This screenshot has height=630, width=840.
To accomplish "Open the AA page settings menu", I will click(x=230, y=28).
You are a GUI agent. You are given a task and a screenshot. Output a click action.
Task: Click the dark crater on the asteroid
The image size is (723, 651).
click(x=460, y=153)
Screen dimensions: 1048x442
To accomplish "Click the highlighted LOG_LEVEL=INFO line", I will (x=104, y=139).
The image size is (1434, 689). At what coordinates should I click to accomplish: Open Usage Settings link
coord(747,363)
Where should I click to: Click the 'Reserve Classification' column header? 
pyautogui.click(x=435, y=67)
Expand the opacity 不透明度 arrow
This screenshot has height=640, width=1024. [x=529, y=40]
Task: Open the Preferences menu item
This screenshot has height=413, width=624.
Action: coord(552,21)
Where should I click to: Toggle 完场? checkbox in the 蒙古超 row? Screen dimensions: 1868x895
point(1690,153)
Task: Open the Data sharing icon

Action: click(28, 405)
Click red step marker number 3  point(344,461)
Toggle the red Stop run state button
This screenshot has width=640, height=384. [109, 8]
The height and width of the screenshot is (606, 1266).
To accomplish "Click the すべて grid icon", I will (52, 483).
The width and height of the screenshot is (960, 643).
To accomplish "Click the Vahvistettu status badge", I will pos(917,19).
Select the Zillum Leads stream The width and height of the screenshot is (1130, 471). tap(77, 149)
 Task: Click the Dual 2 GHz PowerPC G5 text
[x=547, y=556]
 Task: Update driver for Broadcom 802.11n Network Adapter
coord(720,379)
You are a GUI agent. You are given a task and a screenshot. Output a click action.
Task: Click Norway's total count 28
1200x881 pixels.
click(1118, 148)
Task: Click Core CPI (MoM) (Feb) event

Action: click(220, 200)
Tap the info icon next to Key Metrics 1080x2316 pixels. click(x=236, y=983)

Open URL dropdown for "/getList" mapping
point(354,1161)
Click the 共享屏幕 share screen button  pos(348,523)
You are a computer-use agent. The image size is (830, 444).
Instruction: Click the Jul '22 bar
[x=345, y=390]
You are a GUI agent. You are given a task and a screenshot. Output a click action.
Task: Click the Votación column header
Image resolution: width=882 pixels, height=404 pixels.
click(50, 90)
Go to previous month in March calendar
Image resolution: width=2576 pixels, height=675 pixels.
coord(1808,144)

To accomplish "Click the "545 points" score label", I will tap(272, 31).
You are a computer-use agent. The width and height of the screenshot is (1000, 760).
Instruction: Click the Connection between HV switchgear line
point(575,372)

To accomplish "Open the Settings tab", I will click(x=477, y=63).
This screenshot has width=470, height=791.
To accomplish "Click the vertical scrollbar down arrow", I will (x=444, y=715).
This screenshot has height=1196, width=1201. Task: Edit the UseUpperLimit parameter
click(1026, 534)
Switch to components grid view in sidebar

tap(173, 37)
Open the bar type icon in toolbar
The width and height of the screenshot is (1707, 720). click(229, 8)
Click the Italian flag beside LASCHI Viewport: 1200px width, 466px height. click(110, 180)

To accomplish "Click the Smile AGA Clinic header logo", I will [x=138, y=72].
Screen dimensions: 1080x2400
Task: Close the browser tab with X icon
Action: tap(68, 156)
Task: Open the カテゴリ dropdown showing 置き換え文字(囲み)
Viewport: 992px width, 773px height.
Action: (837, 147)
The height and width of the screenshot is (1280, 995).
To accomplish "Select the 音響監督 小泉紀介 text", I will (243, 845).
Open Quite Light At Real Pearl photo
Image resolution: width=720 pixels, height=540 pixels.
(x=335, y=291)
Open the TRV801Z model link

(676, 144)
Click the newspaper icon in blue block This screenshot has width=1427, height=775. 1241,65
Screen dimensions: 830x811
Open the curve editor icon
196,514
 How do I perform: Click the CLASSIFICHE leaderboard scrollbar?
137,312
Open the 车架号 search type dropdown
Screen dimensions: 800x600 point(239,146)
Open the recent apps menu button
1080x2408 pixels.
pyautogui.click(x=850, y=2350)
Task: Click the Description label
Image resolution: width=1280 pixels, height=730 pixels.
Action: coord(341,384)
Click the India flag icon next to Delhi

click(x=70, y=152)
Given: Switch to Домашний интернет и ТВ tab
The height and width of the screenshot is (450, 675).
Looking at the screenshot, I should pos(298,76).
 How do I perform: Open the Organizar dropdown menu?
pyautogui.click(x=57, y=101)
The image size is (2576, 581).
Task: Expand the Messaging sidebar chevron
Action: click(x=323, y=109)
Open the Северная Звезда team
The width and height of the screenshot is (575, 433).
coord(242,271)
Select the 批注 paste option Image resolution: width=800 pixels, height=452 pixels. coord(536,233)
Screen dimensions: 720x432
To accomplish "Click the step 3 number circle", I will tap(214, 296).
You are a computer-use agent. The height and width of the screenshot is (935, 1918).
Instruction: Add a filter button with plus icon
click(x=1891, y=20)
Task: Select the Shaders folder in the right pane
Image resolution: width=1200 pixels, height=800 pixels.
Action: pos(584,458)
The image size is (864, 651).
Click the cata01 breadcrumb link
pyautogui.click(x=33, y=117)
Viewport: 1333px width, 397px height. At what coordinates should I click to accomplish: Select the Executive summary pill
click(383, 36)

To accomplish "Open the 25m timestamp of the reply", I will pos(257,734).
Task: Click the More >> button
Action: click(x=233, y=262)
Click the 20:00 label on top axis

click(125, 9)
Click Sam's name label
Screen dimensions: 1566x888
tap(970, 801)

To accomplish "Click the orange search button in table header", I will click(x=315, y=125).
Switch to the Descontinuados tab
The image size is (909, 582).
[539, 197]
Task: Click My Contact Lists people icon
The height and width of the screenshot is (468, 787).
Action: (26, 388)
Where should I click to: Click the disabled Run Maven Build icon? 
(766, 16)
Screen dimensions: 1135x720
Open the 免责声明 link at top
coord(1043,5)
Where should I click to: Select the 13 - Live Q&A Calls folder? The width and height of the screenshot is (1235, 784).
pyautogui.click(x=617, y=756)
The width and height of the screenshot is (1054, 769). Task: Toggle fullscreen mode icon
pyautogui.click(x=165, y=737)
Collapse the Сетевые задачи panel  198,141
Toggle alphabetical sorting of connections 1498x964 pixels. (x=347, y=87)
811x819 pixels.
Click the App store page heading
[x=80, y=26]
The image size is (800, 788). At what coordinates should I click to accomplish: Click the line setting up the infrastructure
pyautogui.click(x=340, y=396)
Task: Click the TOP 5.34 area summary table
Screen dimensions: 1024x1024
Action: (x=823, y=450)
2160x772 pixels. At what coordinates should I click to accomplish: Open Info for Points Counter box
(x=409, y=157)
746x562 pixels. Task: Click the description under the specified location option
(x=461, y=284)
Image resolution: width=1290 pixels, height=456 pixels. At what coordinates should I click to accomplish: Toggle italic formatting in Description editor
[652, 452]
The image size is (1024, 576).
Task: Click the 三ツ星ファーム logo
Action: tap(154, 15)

----------------

### [ACTIVITY]
Once more, set down the full listing, verbatim.

### [RESULT OF THE TASK]
This screenshot has height=630, width=840.
To accomplish "Open the AA page settings menu", I will click(x=230, y=28).
You are a GUI agent. You are given a task and a screenshot. Output a click action.
Task: Click the dark crater on the asteroid
The image size is (723, 651).
click(x=460, y=153)
Screen dimensions: 1048x442
To accomplish "Click the highlighted LOG_LEVEL=INFO line", I will (x=104, y=139).
The image size is (1434, 689). At what coordinates should I click to accomplish: Open Usage Settings link
coord(747,363)
Where should I click to: Click the 'Reserve Classification' column header? 
pyautogui.click(x=435, y=67)
Expand the opacity 不透明度 arrow
This screenshot has height=640, width=1024. [x=529, y=40]
Task: Open the Preferences menu item
This screenshot has height=413, width=624.
Action: coord(552,21)
Where should I click to: Toggle 完场? checkbox in the 蒙古超 row? Screen dimensions: 1868x895
point(1690,153)
Task: Open the Data sharing icon

Action: click(28, 405)
Click red step marker number 3  point(344,461)
Toggle the red Stop run state button
This screenshot has width=640, height=384. [109, 8]
The height and width of the screenshot is (606, 1266).
To accomplish "Click the すべて grid icon", I will (52, 483).
The width and height of the screenshot is (960, 643).
To accomplish "Click the Vahvistettu status badge", I will pos(917,19).
Select the Zillum Leads stream The width and height of the screenshot is (1130, 471). tap(77, 149)
 Task: Click the Dual 2 GHz PowerPC G5 text
[x=547, y=556]
 Task: Update driver for Broadcom 802.11n Network Adapter
coord(720,379)
You are a GUI agent. You are given a task and a screenshot. Output a click action.
Task: Click Norway's total count 28
1200x881 pixels.
click(1118, 148)
Task: Click Core CPI (MoM) (Feb) event

Action: click(220, 200)
Tap the info icon next to Key Metrics 1080x2316 pixels. click(x=236, y=983)

Open URL dropdown for "/getList" mapping
point(354,1161)
Click the 共享屏幕 share screen button  pos(348,523)
You are a computer-use agent. The image size is (830, 444).
Instruction: Click the Jul '22 bar
[x=345, y=390]
You are a GUI agent. You are given a task and a screenshot. Output a click action.
Task: Click the Votación column header
Image resolution: width=882 pixels, height=404 pixels.
click(50, 90)
Go to previous month in March calendar
Image resolution: width=2576 pixels, height=675 pixels.
coord(1808,144)

To accomplish "Click the "545 points" score label", I will tap(272, 31).
You are a computer-use agent. The width and height of the screenshot is (1000, 760).
Instruction: Click the Connection between HV switchgear line
point(575,372)

To accomplish "Open the Settings tab", I will click(x=477, y=63).
This screenshot has width=470, height=791.
To accomplish "Click the vertical scrollbar down arrow", I will (x=444, y=715).
This screenshot has height=1196, width=1201. Task: Edit the UseUpperLimit parameter
click(1026, 534)
Switch to components grid view in sidebar

tap(173, 37)
Open the bar type icon in toolbar
The width and height of the screenshot is (1707, 720). click(229, 8)
Click the Italian flag beside LASCHI Viewport: 1200px width, 466px height. click(110, 180)

To accomplish "Click the Smile AGA Clinic header logo", I will [x=138, y=72].
Screen dimensions: 1080x2400
Task: Close the browser tab with X icon
Action: tap(68, 156)
Task: Open the カテゴリ dropdown showing 置き換え文字(囲み)
Viewport: 992px width, 773px height.
Action: (837, 147)
The height and width of the screenshot is (1280, 995).
To accomplish "Select the 音響監督 小泉紀介 text", I will (243, 845).
Open Quite Light At Real Pearl photo
Image resolution: width=720 pixels, height=540 pixels.
(x=335, y=291)
Open the TRV801Z model link

(676, 144)
Click the newspaper icon in blue block This screenshot has width=1427, height=775. 1241,65
Screen dimensions: 830x811
Open the curve editor icon
196,514
 How do I perform: Click the CLASSIFICHE leaderboard scrollbar?
137,312
Open the 车架号 search type dropdown
Screen dimensions: 800x600 point(239,146)
Open the recent apps menu button
1080x2408 pixels.
pyautogui.click(x=850, y=2350)
Task: Click the Description label
Image resolution: width=1280 pixels, height=730 pixels.
Action: coord(341,384)
Click the India flag icon next to Delhi

click(x=70, y=152)
Given: Switch to Домашний интернет и ТВ tab
The height and width of the screenshot is (450, 675).
Looking at the screenshot, I should pos(298,76).
 How do I perform: Open the Organizar dropdown menu?
pyautogui.click(x=57, y=101)
The image size is (2576, 581).
Task: Expand the Messaging sidebar chevron
Action: click(x=323, y=109)
Open the Северная Звезда team
The width and height of the screenshot is (575, 433).
coord(242,271)
Select the 批注 paste option Image resolution: width=800 pixels, height=452 pixels. coord(536,233)
Screen dimensions: 720x432
To accomplish "Click the step 3 number circle", I will tap(214, 296).
You are a computer-use agent. The height and width of the screenshot is (935, 1918).
Instruction: Add a filter button with plus icon
click(x=1891, y=20)
Task: Select the Shaders folder in the right pane
Image resolution: width=1200 pixels, height=800 pixels.
Action: pos(584,458)
The image size is (864, 651).
Click the cata01 breadcrumb link
pyautogui.click(x=33, y=117)
Viewport: 1333px width, 397px height. At what coordinates should I click to accomplish: Select the Executive summary pill
click(383, 36)

To accomplish "Open the 25m timestamp of the reply", I will pos(257,734).
Task: Click the More >> button
Action: click(x=233, y=262)
Click the 20:00 label on top axis

click(125, 9)
Click Sam's name label
Screen dimensions: 1566x888
tap(970, 801)

To accomplish "Click the orange search button in table header", I will click(x=315, y=125).
Switch to the Descontinuados tab
The image size is (909, 582).
[539, 197]
Task: Click My Contact Lists people icon
The height and width of the screenshot is (468, 787).
Action: (26, 388)
Where should I click to: Click the disabled Run Maven Build icon? 
(766, 16)
Screen dimensions: 1135x720
Open the 免责声明 link at top
coord(1043,5)
Where should I click to: Select the 13 - Live Q&A Calls folder? The width and height of the screenshot is (1235, 784).
pyautogui.click(x=617, y=756)
The width and height of the screenshot is (1054, 769). Task: Toggle fullscreen mode icon
pyautogui.click(x=165, y=737)
Collapse the Сетевые задачи panel  198,141
Toggle alphabetical sorting of connections 1498x964 pixels. (x=347, y=87)
811x819 pixels.
Click the App store page heading
[x=80, y=26]
The image size is (800, 788). At what coordinates should I click to accomplish: Click the line setting up the infrastructure
pyautogui.click(x=340, y=396)
Task: Click the TOP 5.34 area summary table
Screen dimensions: 1024x1024
Action: (x=823, y=450)
2160x772 pixels. At what coordinates should I click to accomplish: Open Info for Points Counter box
(x=409, y=157)
746x562 pixels. Task: Click the description under the specified location option
(x=461, y=284)
Image resolution: width=1290 pixels, height=456 pixels. At what coordinates should I click to accomplish: Toggle italic formatting in Description editor
[652, 452]
The image size is (1024, 576).
Task: Click the 三ツ星ファーム logo
Action: tap(154, 15)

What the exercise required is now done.